## Summary and Analysis of Extension Program Evaluation in R

Salvatore S. Mangiafico

# Two-way Repeated Ordinal Regression with CLMM

A two-way repeated ordinal analysis of variance can address an experimental design with two independent variables, each of which is a factor variable, plus a blocking variable.  The main effect of each independent variable can be tested, as well as the effect of the interaction of the two factors.

The example here looks at students’ knowledge scores for three speakers across two different times.  Because we know which student has each score at each time, we will use the Student as a blocking variable, with the suspicion that one student might have consistently lower knowledge than another student.  If we hadn’t recorded this information about students, we could use two-way ordinal regression.

As a matter of practical interpretation, we may not care about the absolute scores for each of the three speakers, only if the knowledge scores for students increased from Time 1 to Time 2.  At Time 1, students’ knowledge scores are lower for Piglet that for the other two speakers.  This isn’t the fault of Piglet; he is just speaking about a topic that the students have little knowledge of.
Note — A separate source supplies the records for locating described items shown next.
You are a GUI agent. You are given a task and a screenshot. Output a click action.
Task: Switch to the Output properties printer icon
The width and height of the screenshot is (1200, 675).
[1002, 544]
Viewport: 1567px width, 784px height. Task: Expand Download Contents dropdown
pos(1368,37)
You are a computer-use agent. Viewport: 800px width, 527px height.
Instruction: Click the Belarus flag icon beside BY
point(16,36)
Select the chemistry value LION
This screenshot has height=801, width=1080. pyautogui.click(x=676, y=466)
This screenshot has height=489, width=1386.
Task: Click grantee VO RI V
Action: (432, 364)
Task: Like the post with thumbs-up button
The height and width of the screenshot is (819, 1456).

The clmm function can specify more complex models with multiple independent variables of different types, but this book will not explore more complex examples.

Post-hoc analysis to determine which groups are different can be conducted on each significant main effect and on the interaction effect if it is significant.

### Packages used in this chapter

The packages used in this chapter include:

•  psych

•  FSA

•  lattice

•  ggplot2

•  ordinal

•  car

•  RVAideMemoire

•  emmeans

•  multcomp

•  rcompanion

The following commands will install these packages if they are not already installed:

if(!require(psych)){install.packages("psych")}
if(!require(FSA)){install.packages("FSA")}
if(!require(lattice)){install.packages("lattice")}
if(!require(ggplot2)){install.packages("ggplot2")}
if(!require(ordinal)){install.packages("ordinal")}
if(!require(car)){install.packages("car")}
if(!require(RVAideMemoire)){install.packages("RVAideMemoire")}
if(!require(emmeans)){install.packages("emmeans")}
if(!require(multcomp)){install.packages("multcomp")}
if(!require(rcompanion)){install.packages("rcompanion")}

### Two-way repeated ordinal regression example

Data = read.table(header=TRUE, stringsAsFactors=TRUE, text="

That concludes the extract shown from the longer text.